C. laevipes Opiz, commonly known as crossword or smooth bedstraw, is also distributed across Europe and Asia, growing between 0 and 1500 m above the sea level. It is a perennial herb, 10 to 60 cm tall; with quadrangular stems; and leaves that are three-nerved and whorled in clusters of four. The flowers are yellow, between five and nine on each top, blooming in May–June; their peduncles carry two bracteoles each and are filled with dense hairs [3]. This species grows in open woodland, waysides, and pastures, and prefers calcareous soils [5]. C. laevipes has long been known in folk medicine for its wound-healing properties, and it was employed in the past in both external and internal applications. These latter include remedies to treat obstructions of the stomach and bowels, to stimulate appetite and as a remedy for rheumatism and dropsy [6].

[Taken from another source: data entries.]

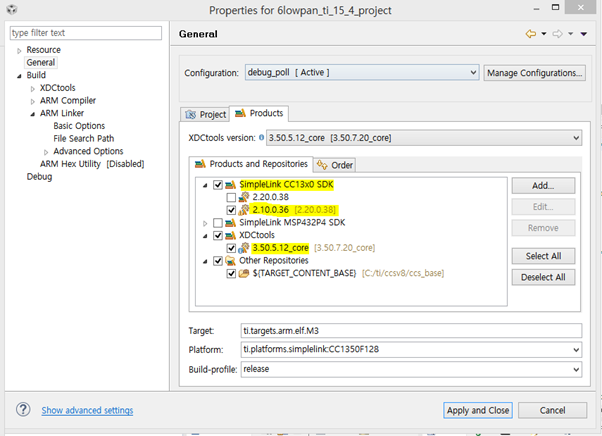Click the SimpleLink MSP432P4 SDK product icon
Screen dimensions: 602x436
[231, 222]
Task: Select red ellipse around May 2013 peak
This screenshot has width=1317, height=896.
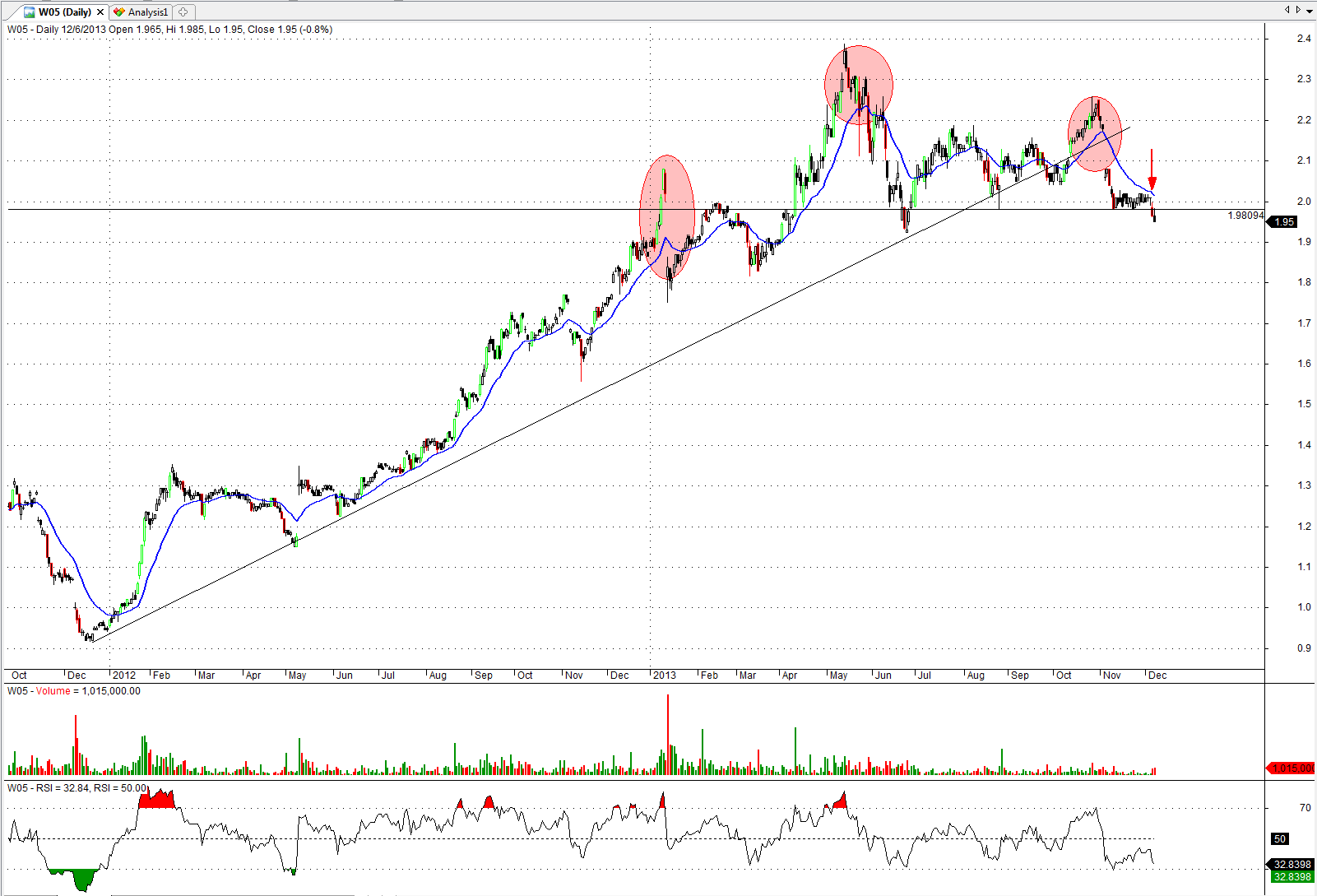Action: click(859, 85)
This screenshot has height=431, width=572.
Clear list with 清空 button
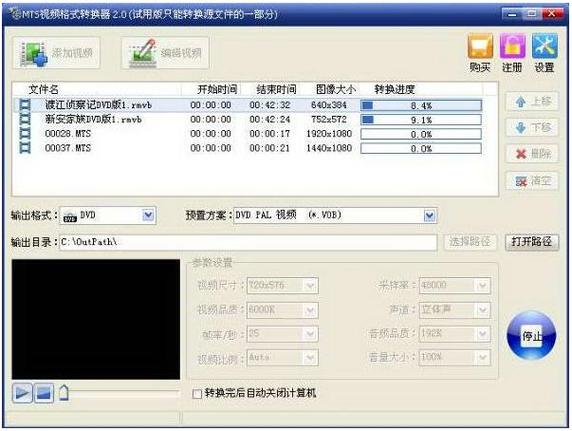click(x=532, y=181)
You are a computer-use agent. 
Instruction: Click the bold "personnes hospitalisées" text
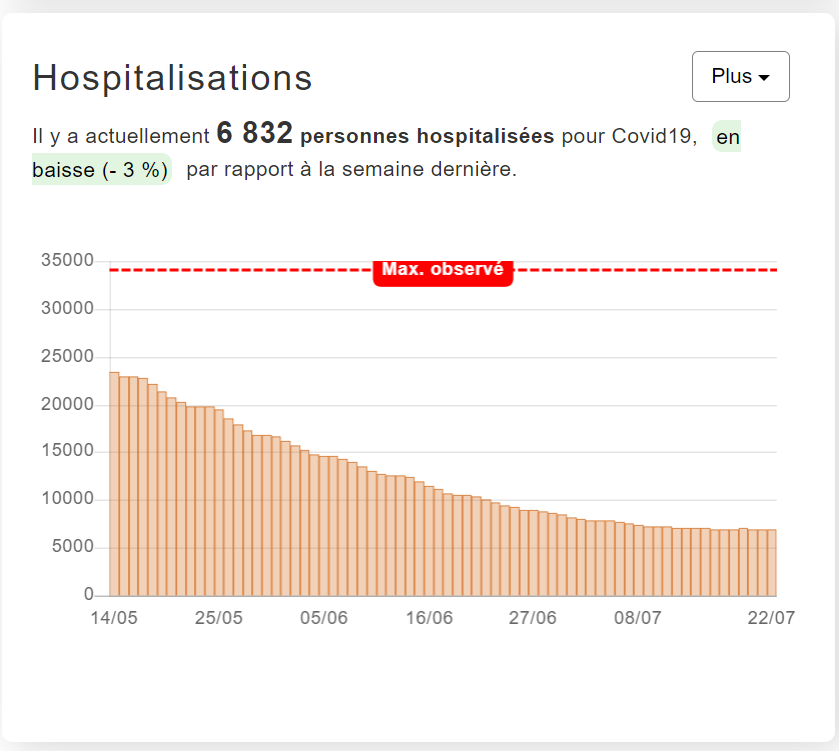pyautogui.click(x=427, y=137)
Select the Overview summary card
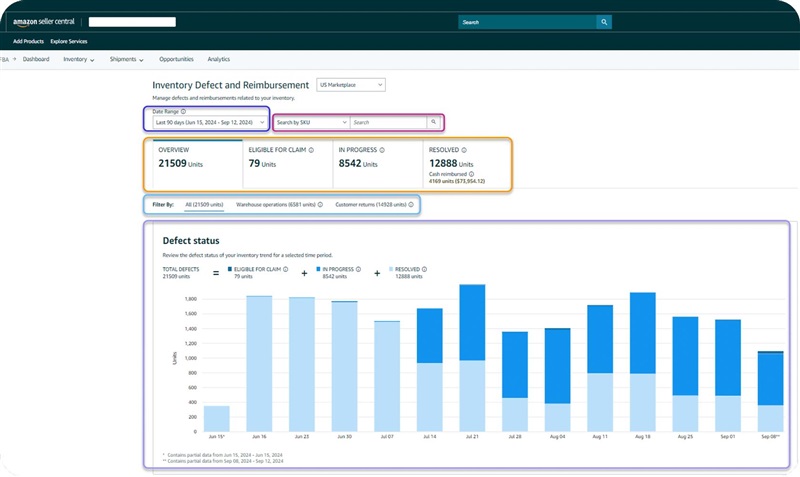Screen dimensions: 800x477 click(x=197, y=164)
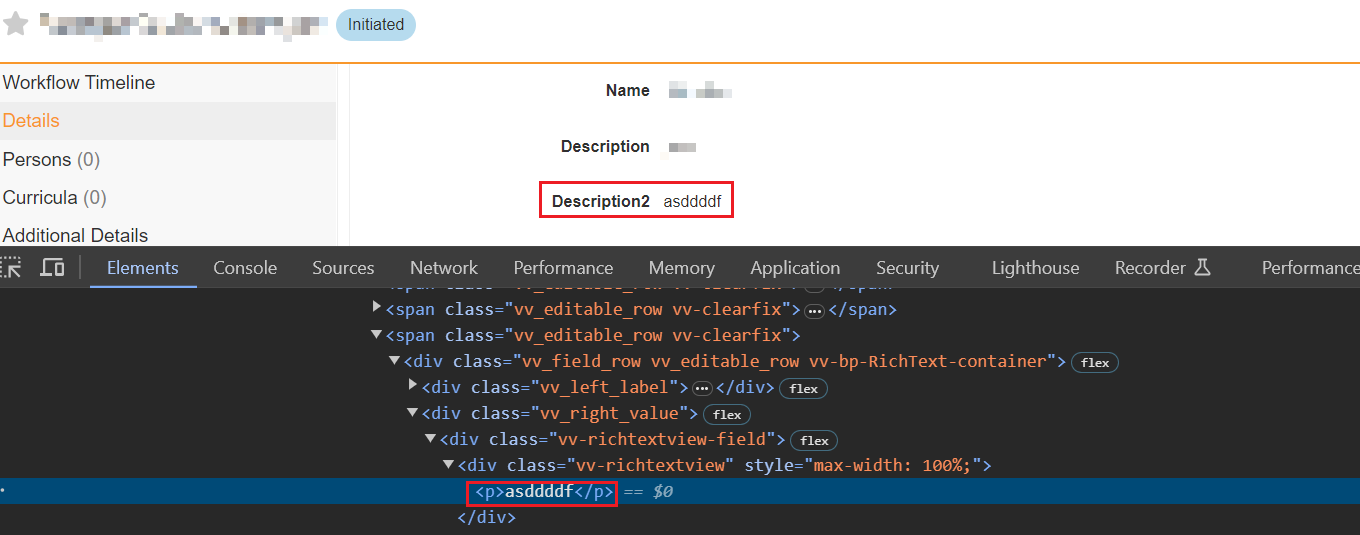This screenshot has width=1360, height=535.
Task: Click ellipsis in collapsed vv_editable_row span
Action: coord(815,310)
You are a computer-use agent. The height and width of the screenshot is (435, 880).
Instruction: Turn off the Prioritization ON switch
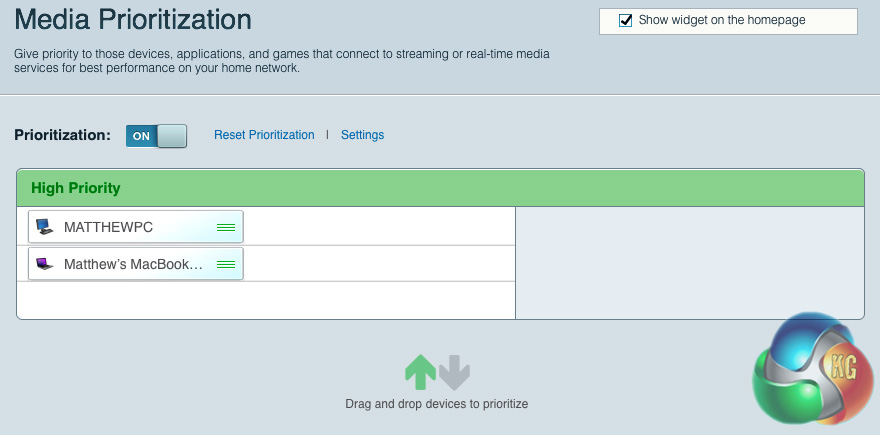[156, 136]
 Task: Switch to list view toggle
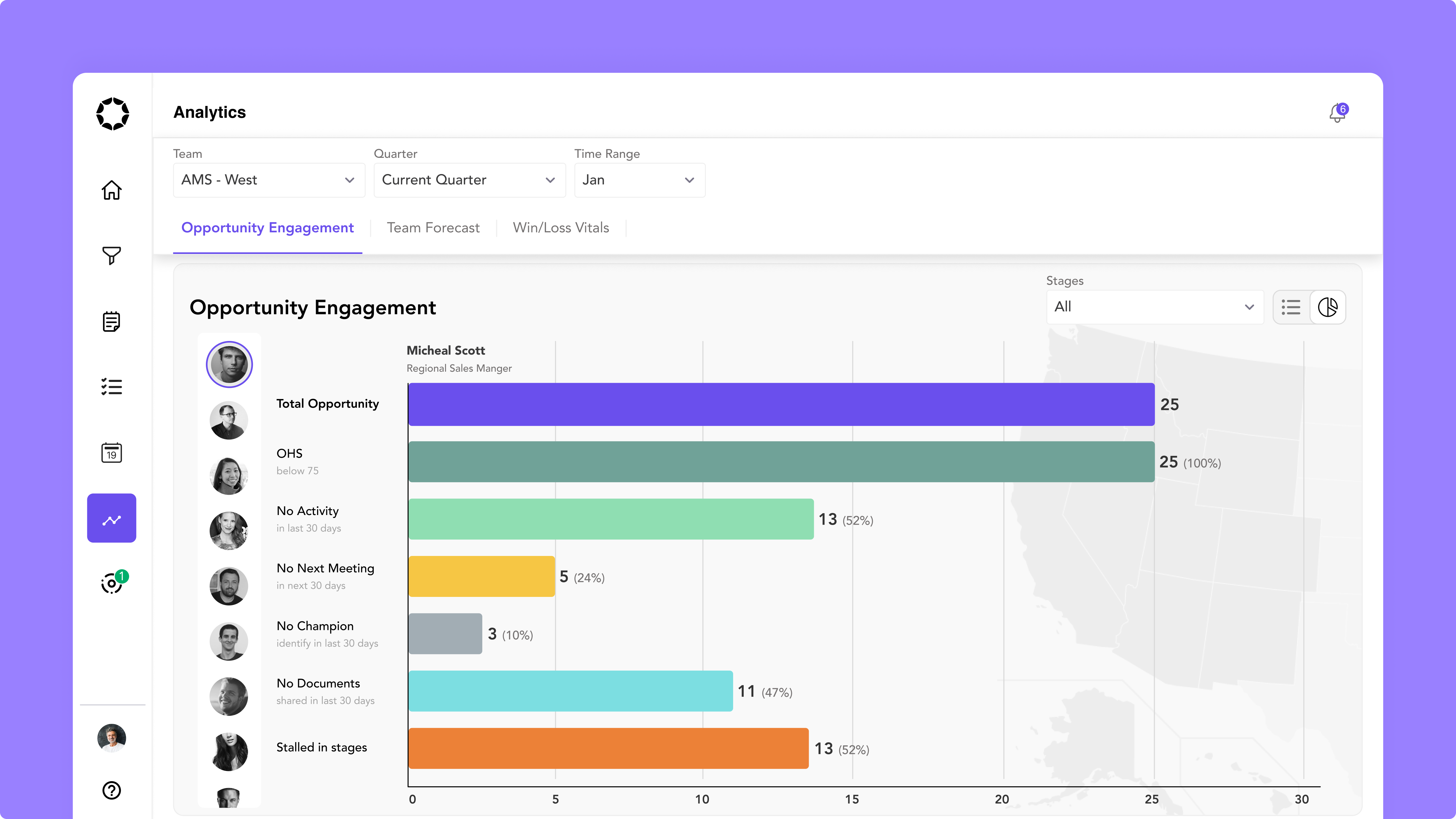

The two plant species, G. verum and C. laevipes are also widespread in Italy, all over the country, especially in the Alpine regions, and were also commonly found in the Western Italian Alpine pasture vegetation [7].

Phytochemical studies have shown that both Galium and Cruciata genera synthesize many different classes of specialized metabolites, such as iridoid glycosides, antraquinones, phenolics, flavonoids, and coumarins [8,9,10,11,12,13,14,15,16,17], possibly accounting for the biological properties highlighted for some of the species. They also produce terpenoids and aromatic essential oils [18,19,20,21].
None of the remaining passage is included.